20 Luglio 2010, di Redazione Wall Street Italia

(Teleborsa) – Sono 790.000 gli infortuni sul lavoro avvenuti nel 2009, per un calo del 9,7% rispetto al 2008 (85mila in meno). I casi mortali sono stati 1.050, per una flessione del 6,3% (70 decessi in meno). Questi, in estrema sintesi, i numeri più significativi che si ricavano dal bilancio delle denunce pervenute all’INAIL alla data di rilevazione ufficiale del 30 aprile 2010. Lo si legge nel Rapporto presentato dall’Istituto questa mattina a Roma dal presidente dell’INAIL, Marco Fabio Sartori.
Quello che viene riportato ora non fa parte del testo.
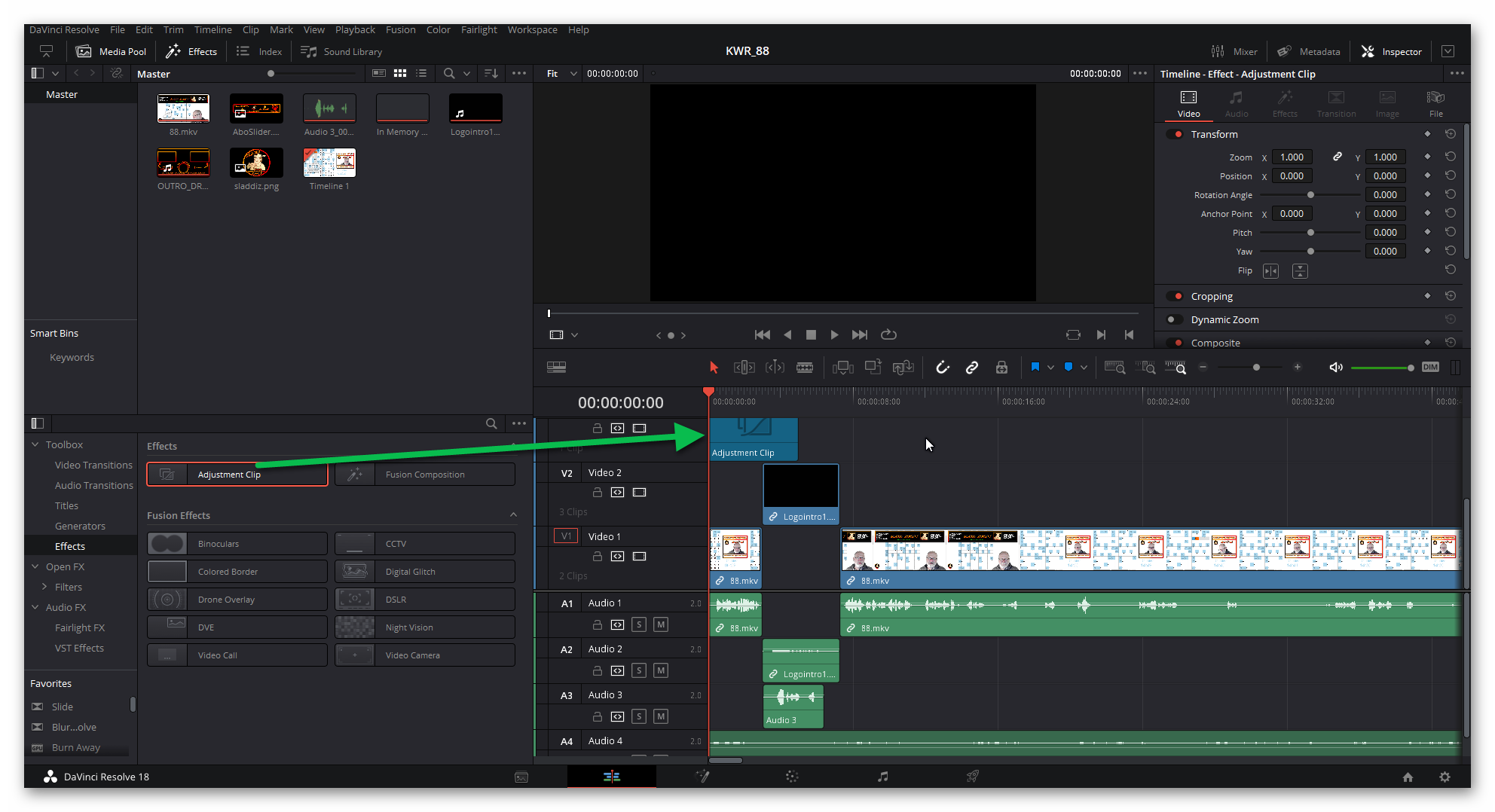Open the Fusion page icon
Viewport: 1495px width, 812px height.
coord(702,777)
Calano infortuni e morti sul lavoro: è la flessione più alta dal 1993. Aspetto particolarmente significativo: la riduzione maggiore ha riguardato gli infortuni in occasione di lavoro – quelli effettivamente verificatisi durante lo svolgimento delle attività lavorative – per i quali il numero delle denunce si è ridotto del 10,2%, a fronte di un calo del 6,1% degli infortuni in itinere (avvenuti durante il tragitto casa/lavoro e viceversa). Analoga – anche se in misura meno sostenuta – la flessione dei casi mortali: quelli in occasione di lavoro sono passati dagli 829 del 2008 ai 767 del 2009 (-7,5%), mentre i decessi in itinere sono scesi da 291 a 283 (-2,7%). Sempre nell’ambito degli infortuni mortali in occasione di lavoro, di particolare importanza è il numero di quelli occorsi sulla strada a lavoratori che operano in questo specifico ambito (autotrasportatori di merci o di persone, rappresentanti di commercio, addetti alla manutenzione stradale, ecc.), scesi comunque dai 338 casi del 2008 ai 303 del 2009 (-10,4%). E’ dal 1993 – quando vi fu un calo dell’11,7% degli incidenti rispetto al 1992 – che nell’andamento complessivo degli infortuni non si registrava una flessione di questo livello” afferma Marco Sartori, Presidente dell’INAIL.